Río de Janeiro. El presidente Luiz Inácio Lula da Silva aseguró que Brasil no puede aceptar el nuevo arancel del 25 por ciento que pretende imponer Estados Unidos a los productos del país sudamericano por una cuestión “de dignidad”.
“Esta última imputación de tasa que ellos (EU) nos han puesto, nosotros no tenemos el derecho de aceptarla, por dignidad y respeto a lo que hacemos aquí con los trabajadores brasileños”, dijo Lula en un acto en la Cancillería.
Durante el evento, en el que el Gobierno se reunió con representantes de la empresa y la sociedad civil, Lula también posó con una pancarta en forma de bandera de Brasil con la frase “El Pix es de Brasil”.
El “Pix” es un popular sistema de pago electrónico, público y muy usado en Brasil, que está en el punto de mira de las autoridades de EU por considerar que hace competencia desleal a empresas como Visa o Mastercard.
El crecimiento de este sistema es uno de los argumentos que usó la Oficina de Comercio de EU para recomendar la aplicación de nuevos aranceles a Brasil, aunque la decisión final no está tomada; se espera que se produzca en julio.
Agricultores chilenos rechazan medida
La Sociedad Nacional de Agricultura (SNA), principal gremio agrícola de Chile, manifestó su rechazo a la eventual aplicación de nuevos aranceles por parte de Estados Unidos a productos chilenos, luego de que la administración del presidente Donald Trump propusiera aranceles para aquellos países que supuestamente no tienen una legislación que prohíba la importación de productos elaborados con trabajo forzado.
“No podemos aceptar cambios arancelarios injustificados, que alteren las condiciones bajo las cuales históricamente hemos construido una relación comercial y diplomática sólida con Estados Unidos”, señaló el presidente de la SNA, Antonio Walker, durante un seminario del rubro.
El dirigente gremial abordó el tema en un encuentro donde también participó el ministro de Agricultura, Jaime Campos, y advirtió que existe inquietud en el gremio luego de la propuesta de aplicar aranceles a países que, según Washington, no cumplen estándares en materia de trabajo forzado, lo que podría implicar una sobretasa de 12.5 por ciento para Chile.
Walker aseguró que la imposición de nuevas tasas vulneraría las disposiciones del acuerdo de libre comercio que rige entre ambos países desde 2003, que regulan explícitamente esta temática.
“Aquí no solo está en juego el intercambio comercial, está en juego la seguridad alimentaria de millones de personas”, agregó el presidente de la gremial.

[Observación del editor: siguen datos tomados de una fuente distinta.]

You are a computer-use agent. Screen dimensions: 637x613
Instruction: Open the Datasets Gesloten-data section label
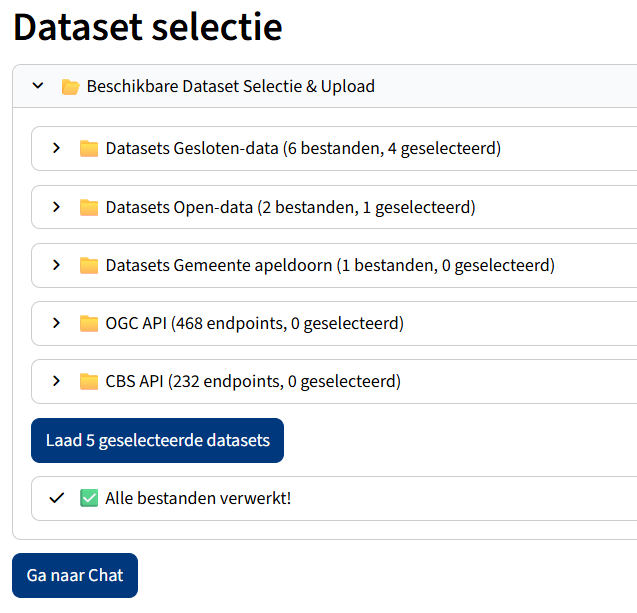(x=303, y=149)
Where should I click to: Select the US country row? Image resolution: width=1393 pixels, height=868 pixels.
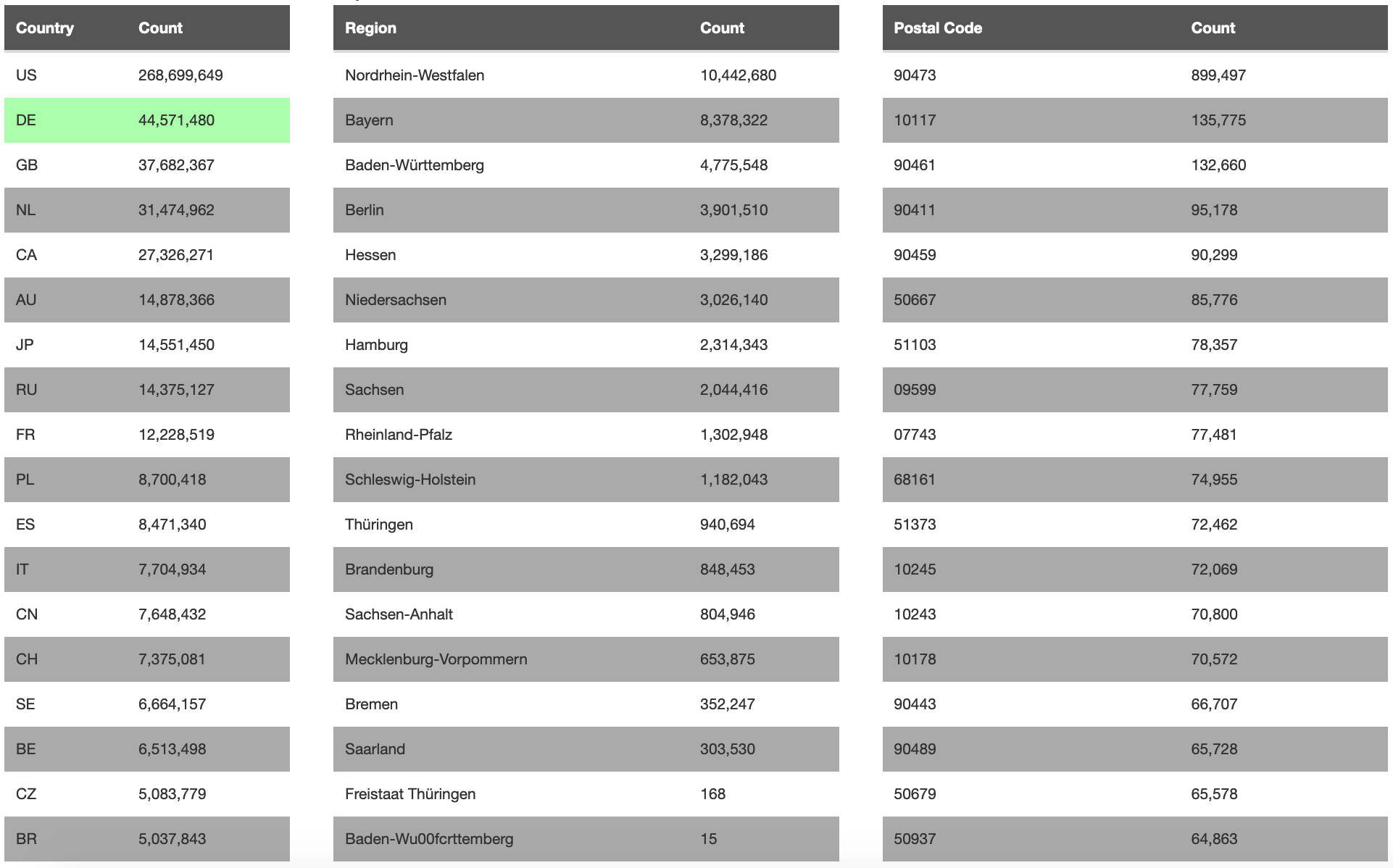pyautogui.click(x=146, y=75)

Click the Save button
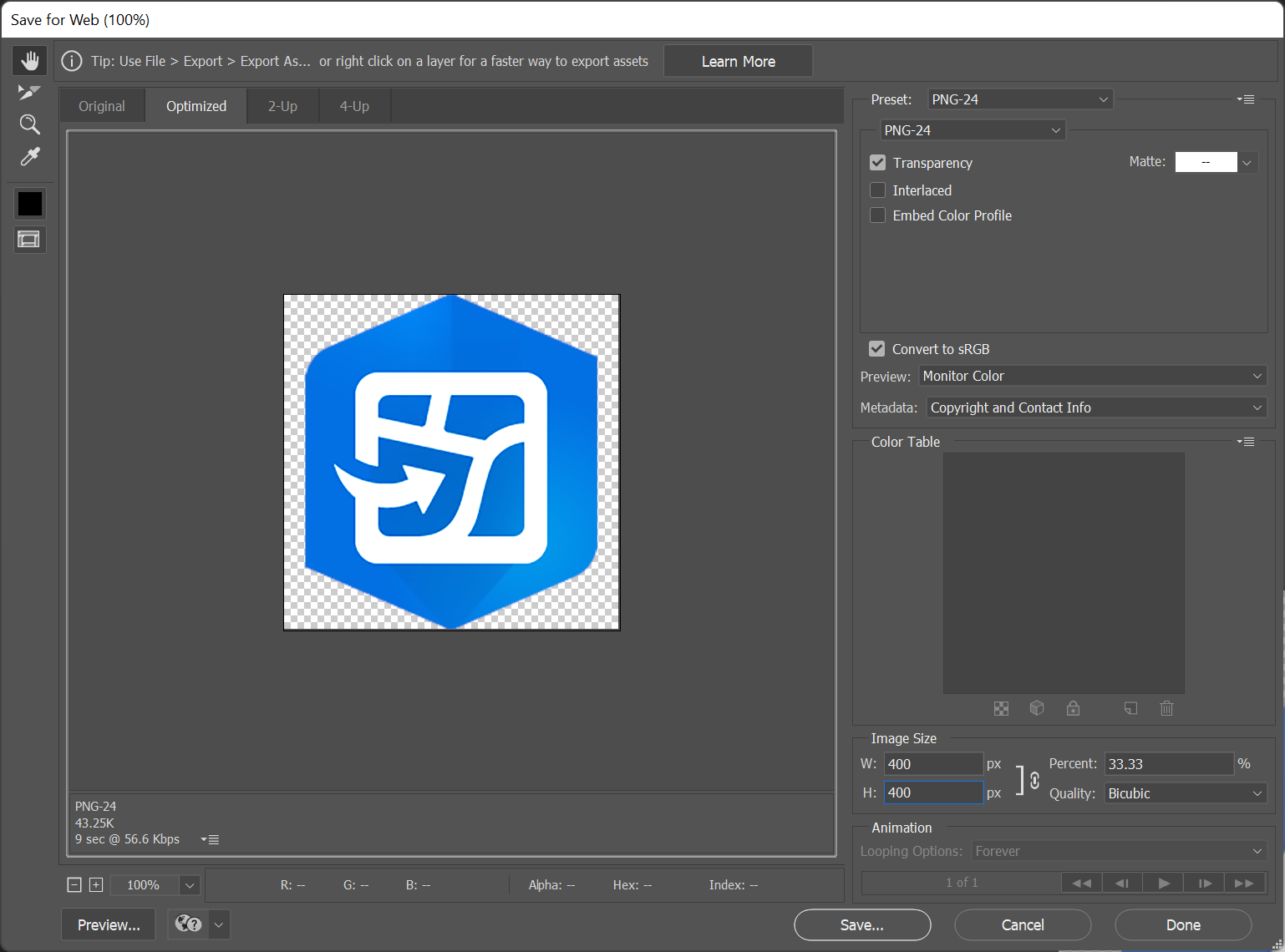[x=861, y=924]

Asimismo, Walker se refirió a los problemas que han registrado este año los agricultores exportadores, principalmente los productores de remolacha, afirmando que sus ventas han disminuido debido a “dificultades desde el exterior”.
“El aumento del precio del petróleo, de los fertilizantes, agroquímicos, energía y costos logísticos son factores que han afectado negativamente la competitividad del sector”, agregó.
Por último, el líder gremial hizo un llamado al Gobierno a mejorar las condiciones del rubro, y pidió avanzar en infraestructura hídrica, de embalses, tecnología de desalación, de recarga de acuíferos, modernización del riego y construir una institucionalidad más robusta que impulse la exportación.
La agricultura representa cerca del 10 por ciento de las exportaciones de Chile, destacando la venta de frutas frescas y frutos secos.